EXERCISE INPUT:
● ● ● ● ●
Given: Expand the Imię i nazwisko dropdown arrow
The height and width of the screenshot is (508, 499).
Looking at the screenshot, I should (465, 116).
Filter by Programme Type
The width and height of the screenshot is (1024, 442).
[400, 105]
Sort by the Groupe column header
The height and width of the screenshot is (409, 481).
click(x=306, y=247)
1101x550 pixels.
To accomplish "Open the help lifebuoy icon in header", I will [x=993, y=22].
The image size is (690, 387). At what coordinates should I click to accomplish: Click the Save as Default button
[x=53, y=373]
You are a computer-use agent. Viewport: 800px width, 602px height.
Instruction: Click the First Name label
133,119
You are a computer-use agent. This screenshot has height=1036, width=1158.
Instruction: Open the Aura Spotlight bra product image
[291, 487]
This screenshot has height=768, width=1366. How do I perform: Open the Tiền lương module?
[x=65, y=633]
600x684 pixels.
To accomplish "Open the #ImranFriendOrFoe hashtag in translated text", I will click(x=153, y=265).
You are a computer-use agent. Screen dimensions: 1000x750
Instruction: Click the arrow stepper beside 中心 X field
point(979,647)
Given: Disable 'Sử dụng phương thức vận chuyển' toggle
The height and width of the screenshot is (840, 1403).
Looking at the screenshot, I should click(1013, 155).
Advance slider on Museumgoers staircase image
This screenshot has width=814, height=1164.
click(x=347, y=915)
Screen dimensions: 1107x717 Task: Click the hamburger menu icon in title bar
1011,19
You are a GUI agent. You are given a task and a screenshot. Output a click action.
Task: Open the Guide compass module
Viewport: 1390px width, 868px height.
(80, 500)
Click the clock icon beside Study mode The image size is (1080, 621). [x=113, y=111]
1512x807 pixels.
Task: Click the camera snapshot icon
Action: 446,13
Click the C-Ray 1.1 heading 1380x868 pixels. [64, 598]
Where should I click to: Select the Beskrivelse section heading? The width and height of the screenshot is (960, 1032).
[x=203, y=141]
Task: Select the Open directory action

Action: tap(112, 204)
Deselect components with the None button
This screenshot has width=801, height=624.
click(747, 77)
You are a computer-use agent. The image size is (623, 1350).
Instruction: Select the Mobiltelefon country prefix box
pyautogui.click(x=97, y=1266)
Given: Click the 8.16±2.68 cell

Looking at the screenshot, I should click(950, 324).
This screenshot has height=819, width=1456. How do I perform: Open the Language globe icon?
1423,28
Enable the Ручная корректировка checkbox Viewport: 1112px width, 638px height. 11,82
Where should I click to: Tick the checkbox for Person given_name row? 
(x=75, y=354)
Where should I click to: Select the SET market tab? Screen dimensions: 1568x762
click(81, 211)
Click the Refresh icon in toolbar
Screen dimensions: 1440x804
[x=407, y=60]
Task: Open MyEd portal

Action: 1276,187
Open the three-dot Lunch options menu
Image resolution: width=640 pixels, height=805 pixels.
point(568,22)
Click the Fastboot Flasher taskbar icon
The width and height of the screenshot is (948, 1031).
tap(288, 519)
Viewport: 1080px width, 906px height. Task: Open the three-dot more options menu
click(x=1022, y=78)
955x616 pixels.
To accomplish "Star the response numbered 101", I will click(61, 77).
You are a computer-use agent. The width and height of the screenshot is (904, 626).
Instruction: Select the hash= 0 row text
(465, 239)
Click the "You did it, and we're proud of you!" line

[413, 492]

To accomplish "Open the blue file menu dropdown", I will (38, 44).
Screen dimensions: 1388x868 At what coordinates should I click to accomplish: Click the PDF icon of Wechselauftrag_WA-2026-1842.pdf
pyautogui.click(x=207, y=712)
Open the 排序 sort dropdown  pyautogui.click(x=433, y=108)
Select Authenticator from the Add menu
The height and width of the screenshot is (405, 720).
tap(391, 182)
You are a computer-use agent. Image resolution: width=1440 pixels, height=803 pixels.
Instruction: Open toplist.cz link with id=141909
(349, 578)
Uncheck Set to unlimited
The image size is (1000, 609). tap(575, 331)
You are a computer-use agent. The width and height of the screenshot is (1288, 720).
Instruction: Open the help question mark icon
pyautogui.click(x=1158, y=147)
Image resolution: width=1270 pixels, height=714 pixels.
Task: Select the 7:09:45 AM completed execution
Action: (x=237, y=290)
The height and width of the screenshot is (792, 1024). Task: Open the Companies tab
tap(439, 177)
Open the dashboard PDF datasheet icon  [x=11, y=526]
● ● ● ● ●
ACTION ITEM:
Lines above with "header" in them are the ones to copy.

RESPONSE AREA:
Sort by the Groupe column header
To accomplish "Open the help lifebuoy icon in header", I will [x=993, y=22].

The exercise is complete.